Arman A and roses, Goshavank Monastery (12th-13th centuries)

...and you understand better the attachment to public statuary in Yerevan when you've learned about the tradition of khachkars, or carved cross stones, that decorate churches and cemeteries.

Old art form

Then there's the exquisite nature. As the CNF site tells you, the area comprising Armenia, Georgia and Azerbaijan is "one of the most biologically rich and culturally diverse regions on Earth...with over 1,650 indigenous plants and animals and tremendously varied landscapes from semi-desert to high tundra to lush forests." All of which is threatened, as Arman V, the director of the Armenian office repeatedly told us, by "the most dangerous species on earth, the two-legged one."

We visited the dynamic, community-run Arpa Protected Landscape...
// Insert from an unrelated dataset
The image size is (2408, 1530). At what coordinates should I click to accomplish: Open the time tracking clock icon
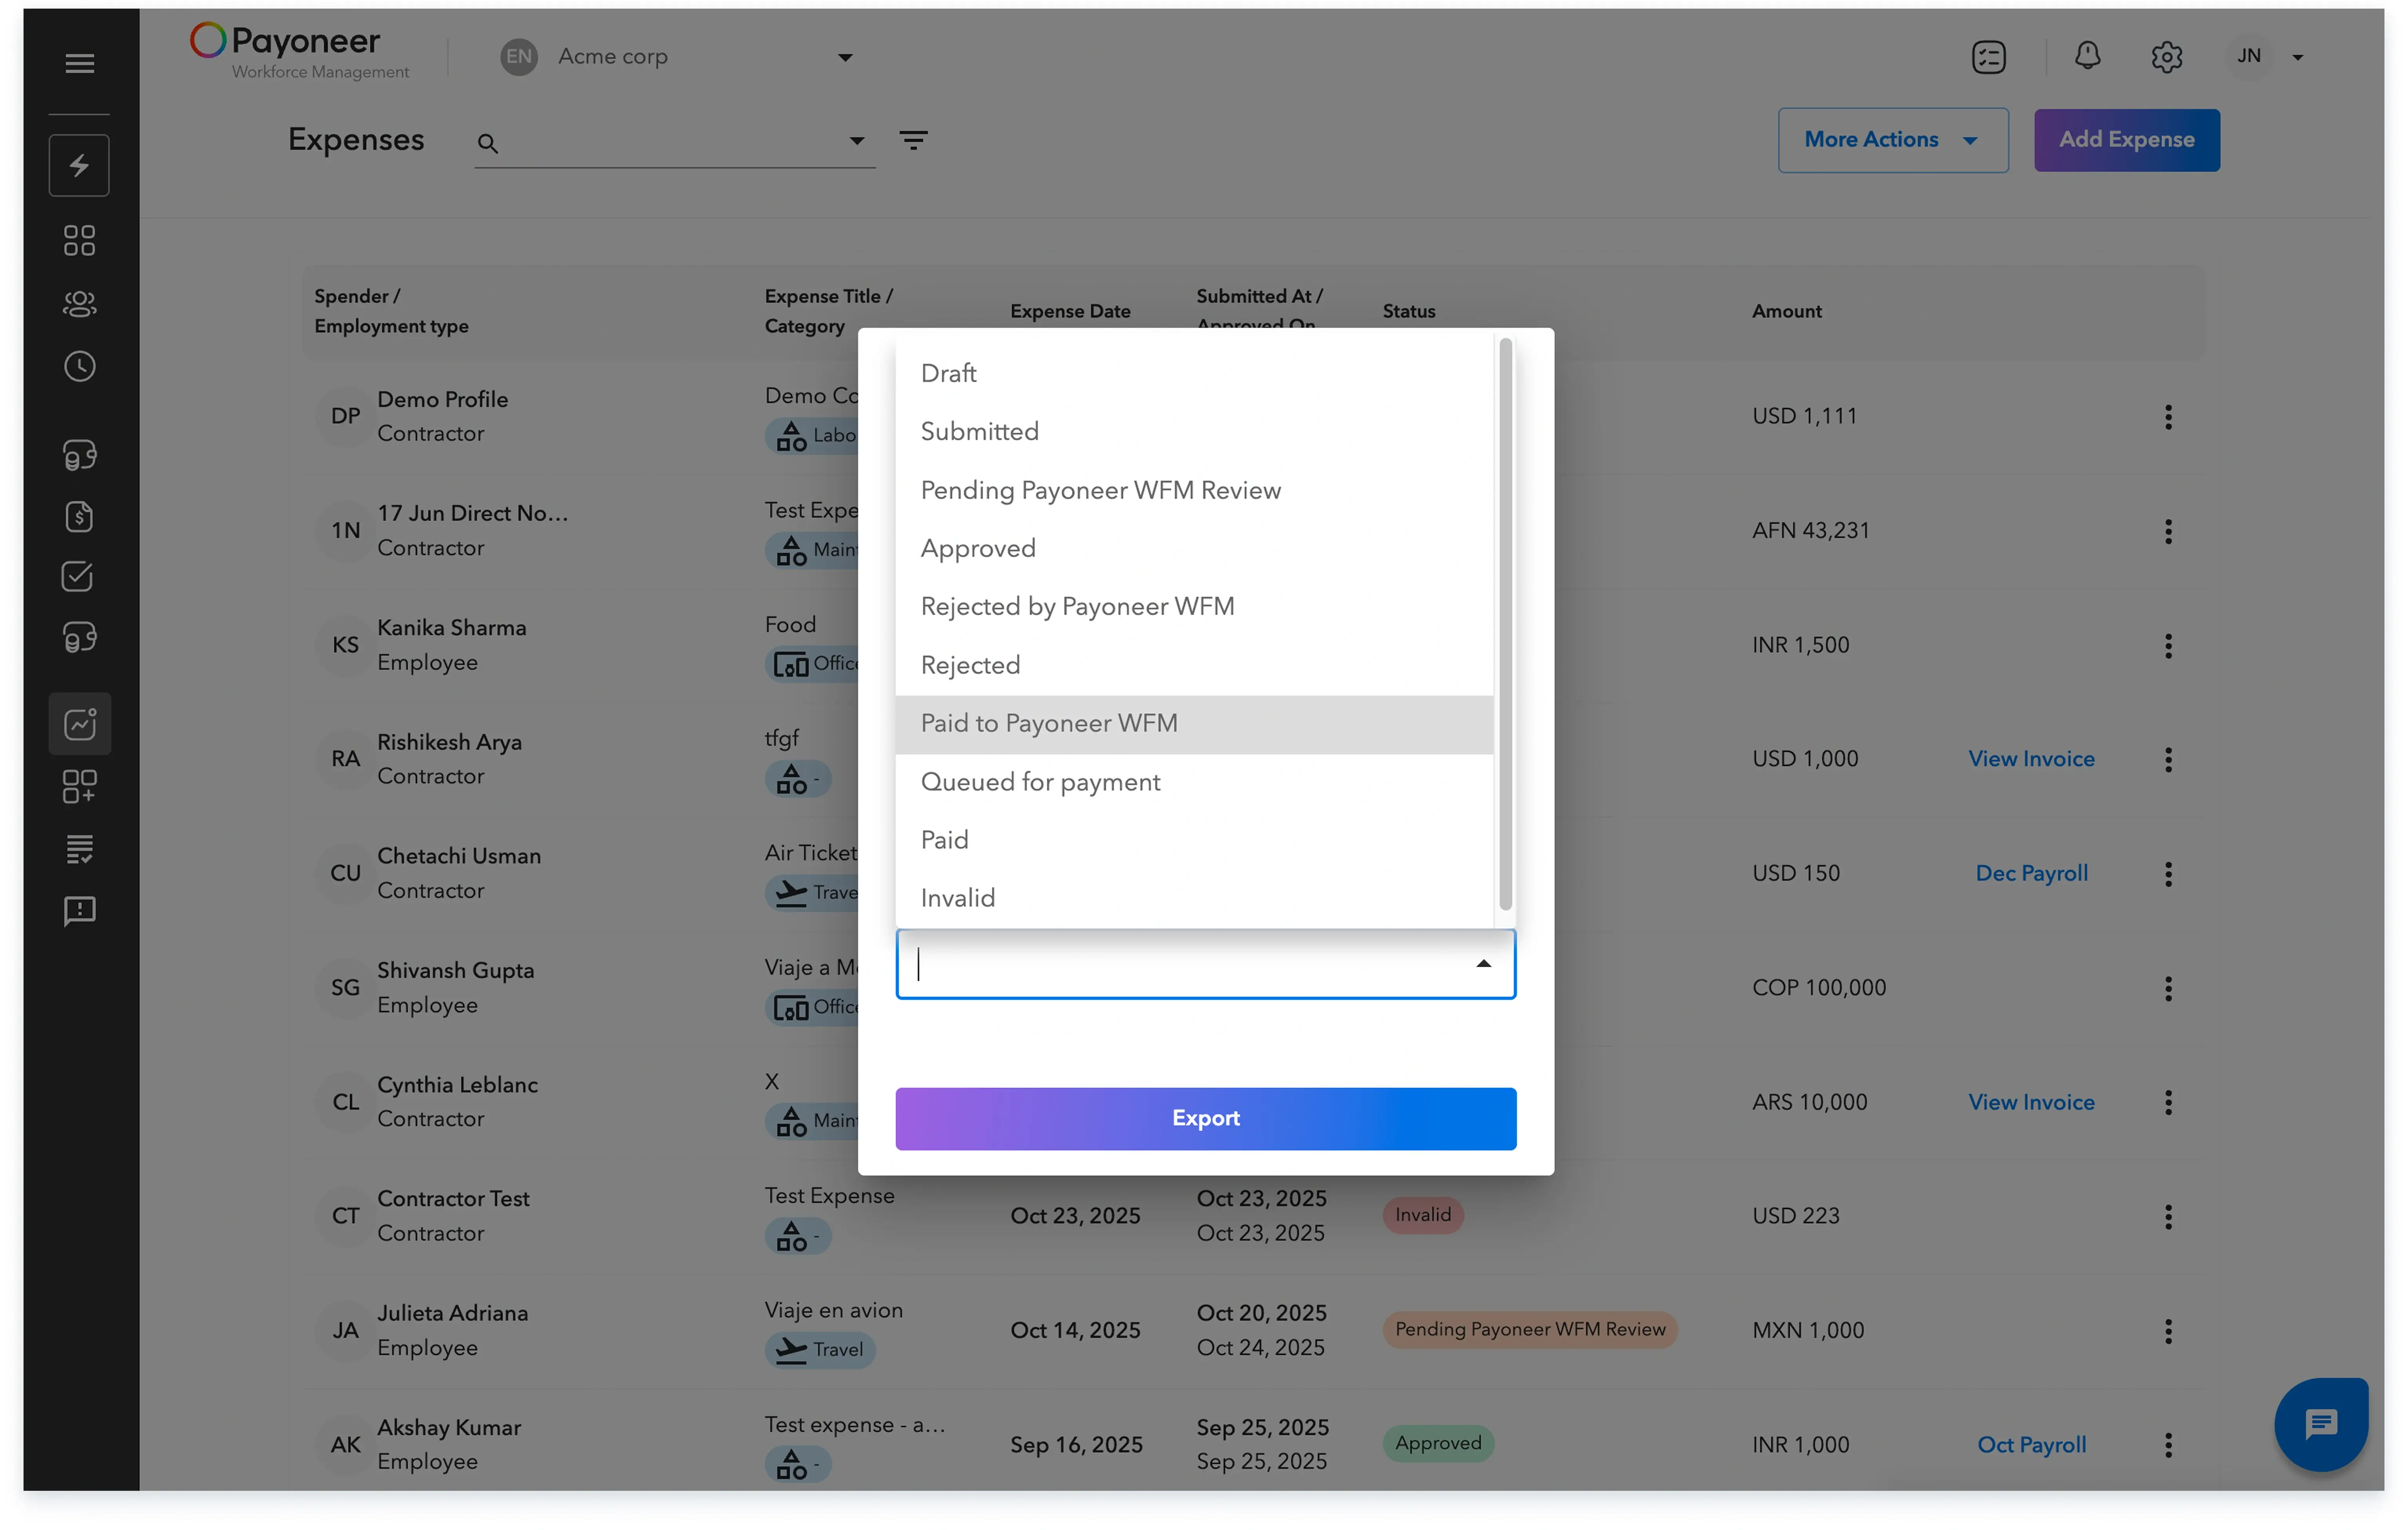[79, 366]
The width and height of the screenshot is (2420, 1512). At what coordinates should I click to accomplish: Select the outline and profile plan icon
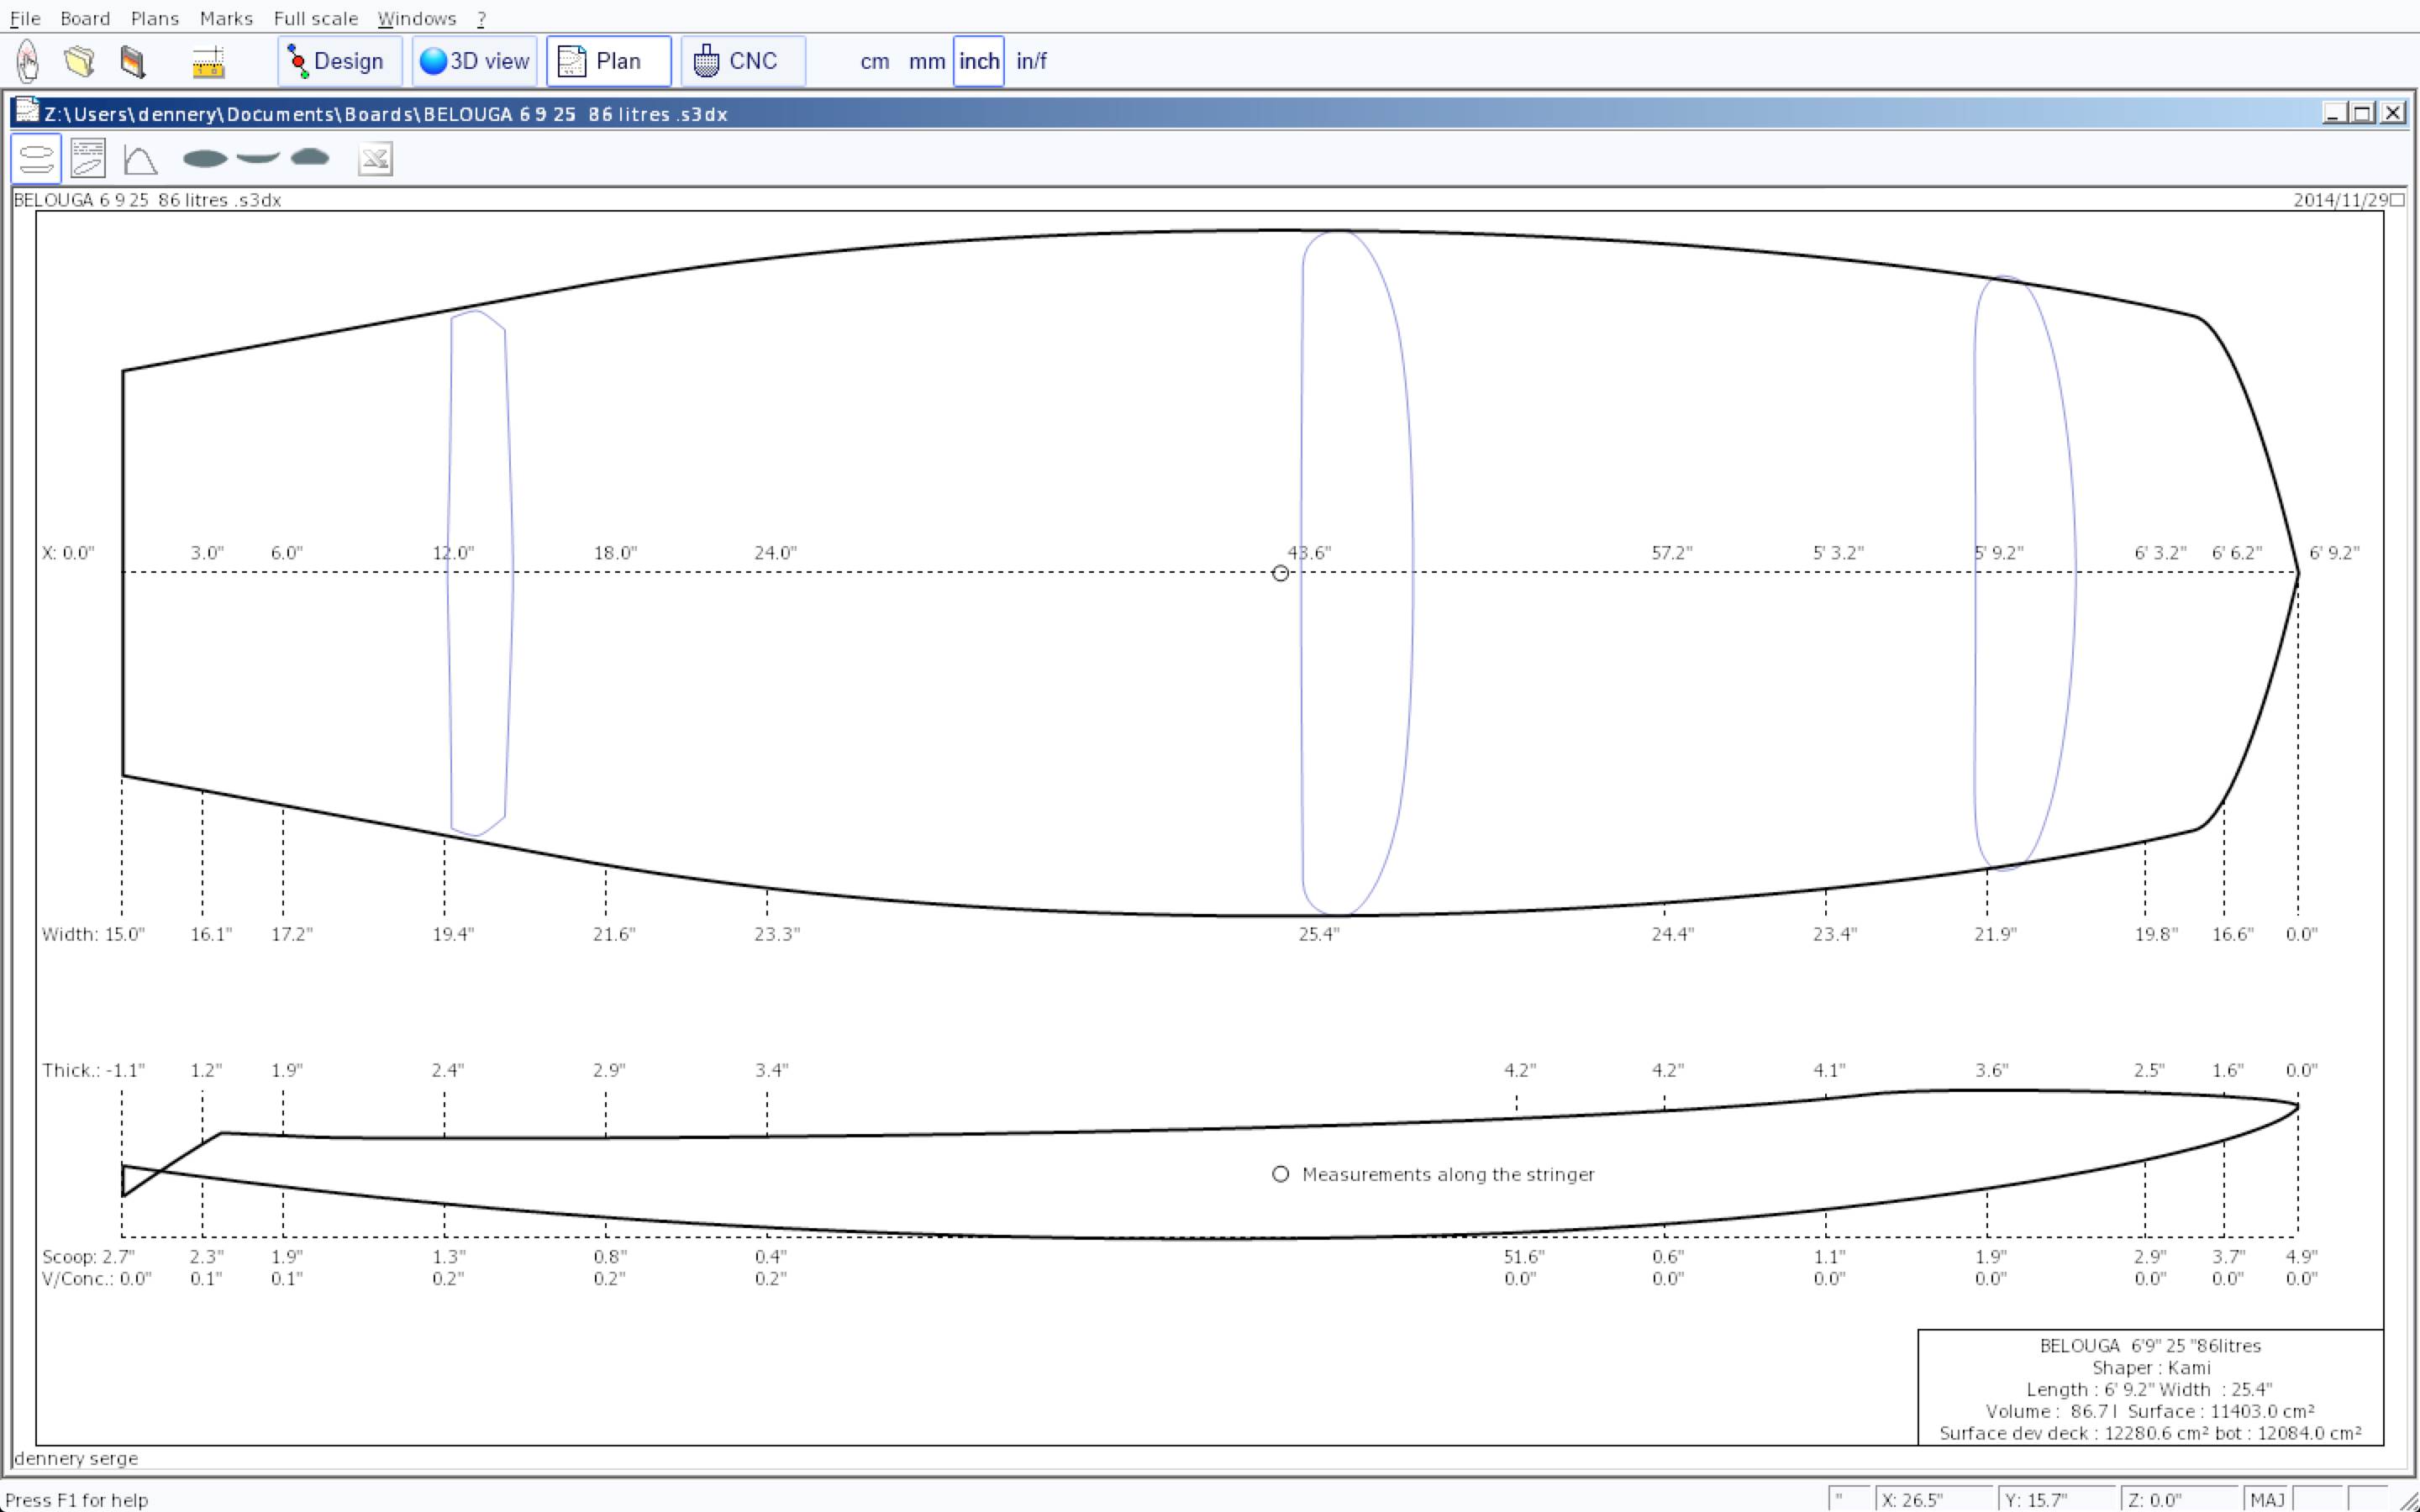pos(36,159)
Getting the lay of the land, Thomas and David

...where at dawn and dusk on the mountain peaks we saw (through a telescope so I can't show you) Bezoar goats, an endangered species whose numbers are increasing thanks to conservation efforts.

After driving across an arid, treeless landscape - along the Silk Road, over the Orbelian pass and around the Lake Sevan - we entered a tunnel and three kilometres later emerged, like a dream, into the thick oak and beech forests of the Dilijan National Park.

(Lake) Gosh - how beautiful

There we had a couple of invigorating hikes, one to the above pristine Lake Gosh, the other up and down the mountainside above the town of Dilijan.

Hanna, Ronnie and Rachel, wishing they were Bezoar goats

The parts of the country I visited have a real buzz to them. We ate one delicious meal after another, drank that storied wine by the bottle and stayed in stylish hotels.

Ceci n'est pas un MC Escher (Dilijan Tun Hotel & Restaurant)

The people we met were kind, energetic and forward-looking.

But no matter where you go, you cannot escape the Soviet legacy...

From Russia with love?

...anymore than you can forget the geopolitical cloud and the prospect of more lost land that hangs over the country.

Waiting tables at the Hagharstin Monastery (10th-13 centuries)

I came home with my spirit enriched by so much beauty and my heart tender with admiration for Armenian resilience in a world where too much of the time bigger is still considered better.

Thank you Arman V, Arman A and Marine K for this inspiring trip.